Top of Records

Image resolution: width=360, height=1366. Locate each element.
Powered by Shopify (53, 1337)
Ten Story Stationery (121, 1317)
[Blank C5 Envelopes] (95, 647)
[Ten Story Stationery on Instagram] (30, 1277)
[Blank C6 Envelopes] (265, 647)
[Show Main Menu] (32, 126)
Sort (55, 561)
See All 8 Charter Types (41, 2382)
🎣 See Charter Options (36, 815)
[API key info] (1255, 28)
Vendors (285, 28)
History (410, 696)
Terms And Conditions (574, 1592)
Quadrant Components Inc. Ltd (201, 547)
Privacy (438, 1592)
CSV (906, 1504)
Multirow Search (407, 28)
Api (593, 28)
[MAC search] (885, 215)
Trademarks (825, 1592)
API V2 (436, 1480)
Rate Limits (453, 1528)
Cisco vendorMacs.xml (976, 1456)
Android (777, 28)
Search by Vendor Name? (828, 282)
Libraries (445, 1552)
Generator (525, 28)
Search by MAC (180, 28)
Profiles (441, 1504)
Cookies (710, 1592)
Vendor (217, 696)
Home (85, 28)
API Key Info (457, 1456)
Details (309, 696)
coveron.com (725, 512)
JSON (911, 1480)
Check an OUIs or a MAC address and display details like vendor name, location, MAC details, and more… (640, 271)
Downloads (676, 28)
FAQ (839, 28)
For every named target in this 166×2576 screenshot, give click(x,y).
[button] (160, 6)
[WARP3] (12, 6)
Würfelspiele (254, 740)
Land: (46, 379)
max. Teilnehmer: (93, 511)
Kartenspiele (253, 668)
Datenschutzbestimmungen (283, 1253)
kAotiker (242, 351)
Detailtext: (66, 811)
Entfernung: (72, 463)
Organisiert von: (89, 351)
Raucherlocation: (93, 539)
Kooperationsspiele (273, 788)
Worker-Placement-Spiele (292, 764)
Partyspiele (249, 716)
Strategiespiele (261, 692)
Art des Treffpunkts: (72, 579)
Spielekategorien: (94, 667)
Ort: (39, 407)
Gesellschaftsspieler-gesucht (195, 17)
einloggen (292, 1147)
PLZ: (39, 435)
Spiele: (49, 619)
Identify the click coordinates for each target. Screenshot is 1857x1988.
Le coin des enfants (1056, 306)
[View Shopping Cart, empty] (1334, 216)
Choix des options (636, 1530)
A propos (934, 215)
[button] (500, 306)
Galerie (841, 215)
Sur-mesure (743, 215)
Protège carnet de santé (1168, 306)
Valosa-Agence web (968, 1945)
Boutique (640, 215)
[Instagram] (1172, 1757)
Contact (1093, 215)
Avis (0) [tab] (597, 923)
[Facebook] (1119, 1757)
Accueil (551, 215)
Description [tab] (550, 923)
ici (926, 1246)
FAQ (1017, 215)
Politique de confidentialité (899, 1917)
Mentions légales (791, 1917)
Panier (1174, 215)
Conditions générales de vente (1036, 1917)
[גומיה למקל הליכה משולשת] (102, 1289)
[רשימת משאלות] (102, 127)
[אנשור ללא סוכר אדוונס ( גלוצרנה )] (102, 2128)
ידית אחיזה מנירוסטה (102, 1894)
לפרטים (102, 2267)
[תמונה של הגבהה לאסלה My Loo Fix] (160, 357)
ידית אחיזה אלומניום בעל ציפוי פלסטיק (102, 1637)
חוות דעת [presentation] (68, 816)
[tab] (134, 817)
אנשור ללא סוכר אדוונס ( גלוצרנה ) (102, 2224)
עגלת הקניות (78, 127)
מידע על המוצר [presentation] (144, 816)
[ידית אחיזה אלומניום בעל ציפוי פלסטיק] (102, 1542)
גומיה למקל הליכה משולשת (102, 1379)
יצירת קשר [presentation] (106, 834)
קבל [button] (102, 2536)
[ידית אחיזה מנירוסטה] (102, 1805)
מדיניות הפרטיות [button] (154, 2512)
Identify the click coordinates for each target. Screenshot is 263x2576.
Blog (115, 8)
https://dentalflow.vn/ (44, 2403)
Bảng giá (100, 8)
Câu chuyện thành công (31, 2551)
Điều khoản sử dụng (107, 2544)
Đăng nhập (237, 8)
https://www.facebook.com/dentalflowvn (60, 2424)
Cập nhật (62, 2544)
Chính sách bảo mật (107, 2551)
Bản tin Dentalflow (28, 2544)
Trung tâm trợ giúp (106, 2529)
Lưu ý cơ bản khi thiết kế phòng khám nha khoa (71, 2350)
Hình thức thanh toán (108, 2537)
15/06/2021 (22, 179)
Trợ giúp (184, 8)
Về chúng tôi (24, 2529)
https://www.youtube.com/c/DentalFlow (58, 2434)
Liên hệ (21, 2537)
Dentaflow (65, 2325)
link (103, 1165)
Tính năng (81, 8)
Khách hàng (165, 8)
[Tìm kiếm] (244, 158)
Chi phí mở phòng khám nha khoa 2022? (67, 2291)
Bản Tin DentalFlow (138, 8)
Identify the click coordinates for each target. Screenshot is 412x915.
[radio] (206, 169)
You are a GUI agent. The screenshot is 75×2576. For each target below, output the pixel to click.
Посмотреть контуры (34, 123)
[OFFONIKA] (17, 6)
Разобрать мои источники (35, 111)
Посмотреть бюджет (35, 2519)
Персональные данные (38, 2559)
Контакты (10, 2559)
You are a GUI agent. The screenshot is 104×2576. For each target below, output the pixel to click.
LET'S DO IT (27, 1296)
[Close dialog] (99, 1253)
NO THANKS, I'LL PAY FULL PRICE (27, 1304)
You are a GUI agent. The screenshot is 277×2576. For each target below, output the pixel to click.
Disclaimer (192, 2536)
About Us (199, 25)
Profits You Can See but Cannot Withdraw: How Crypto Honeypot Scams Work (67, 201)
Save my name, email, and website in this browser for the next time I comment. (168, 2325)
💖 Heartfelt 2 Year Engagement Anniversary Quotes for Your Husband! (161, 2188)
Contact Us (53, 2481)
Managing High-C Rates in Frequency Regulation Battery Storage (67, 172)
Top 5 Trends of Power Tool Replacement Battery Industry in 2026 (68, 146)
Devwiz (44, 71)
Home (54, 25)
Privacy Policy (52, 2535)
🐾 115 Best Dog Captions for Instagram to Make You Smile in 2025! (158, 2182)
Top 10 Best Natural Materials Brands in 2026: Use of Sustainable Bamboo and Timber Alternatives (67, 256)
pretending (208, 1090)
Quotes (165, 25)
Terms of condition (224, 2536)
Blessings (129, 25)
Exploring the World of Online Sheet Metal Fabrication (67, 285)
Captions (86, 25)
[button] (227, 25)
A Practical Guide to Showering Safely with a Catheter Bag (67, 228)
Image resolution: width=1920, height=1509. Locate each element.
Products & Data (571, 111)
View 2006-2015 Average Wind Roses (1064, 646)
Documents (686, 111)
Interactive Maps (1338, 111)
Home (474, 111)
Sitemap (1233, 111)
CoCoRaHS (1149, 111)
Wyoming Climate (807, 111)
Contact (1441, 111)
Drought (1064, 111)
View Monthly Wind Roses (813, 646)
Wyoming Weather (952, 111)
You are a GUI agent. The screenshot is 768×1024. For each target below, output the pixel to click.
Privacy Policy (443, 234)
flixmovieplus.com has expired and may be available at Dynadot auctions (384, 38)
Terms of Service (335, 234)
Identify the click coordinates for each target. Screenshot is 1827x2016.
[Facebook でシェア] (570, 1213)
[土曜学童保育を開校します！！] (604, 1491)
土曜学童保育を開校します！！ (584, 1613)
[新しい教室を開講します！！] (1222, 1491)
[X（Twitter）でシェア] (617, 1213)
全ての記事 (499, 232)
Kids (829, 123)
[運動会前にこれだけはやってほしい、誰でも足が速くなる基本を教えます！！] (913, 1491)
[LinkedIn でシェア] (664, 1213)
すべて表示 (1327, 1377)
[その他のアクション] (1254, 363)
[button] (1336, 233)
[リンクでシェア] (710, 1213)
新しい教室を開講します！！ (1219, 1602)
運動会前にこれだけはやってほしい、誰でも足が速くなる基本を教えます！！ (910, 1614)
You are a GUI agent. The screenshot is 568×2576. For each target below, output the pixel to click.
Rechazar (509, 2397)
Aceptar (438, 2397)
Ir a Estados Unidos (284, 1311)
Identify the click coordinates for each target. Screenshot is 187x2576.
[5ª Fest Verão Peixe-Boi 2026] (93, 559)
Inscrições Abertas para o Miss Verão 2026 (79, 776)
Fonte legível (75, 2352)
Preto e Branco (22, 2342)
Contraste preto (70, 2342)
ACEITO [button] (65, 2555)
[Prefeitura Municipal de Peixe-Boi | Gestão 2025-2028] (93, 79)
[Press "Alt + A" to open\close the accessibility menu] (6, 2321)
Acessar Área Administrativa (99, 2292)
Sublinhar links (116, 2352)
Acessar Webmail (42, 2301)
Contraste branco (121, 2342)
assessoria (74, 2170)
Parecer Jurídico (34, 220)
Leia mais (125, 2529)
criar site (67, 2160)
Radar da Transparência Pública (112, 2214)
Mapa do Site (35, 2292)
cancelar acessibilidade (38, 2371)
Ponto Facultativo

Bottom of Records

§ **Exercise instructions**
In the records above, find each line that holds the word "Locate"; copy all such lines.

§ **Answer box**
Image resolution: width=360, height=1366. Locate each element.
Image resolution: width=1920, height=1509. Locate each element.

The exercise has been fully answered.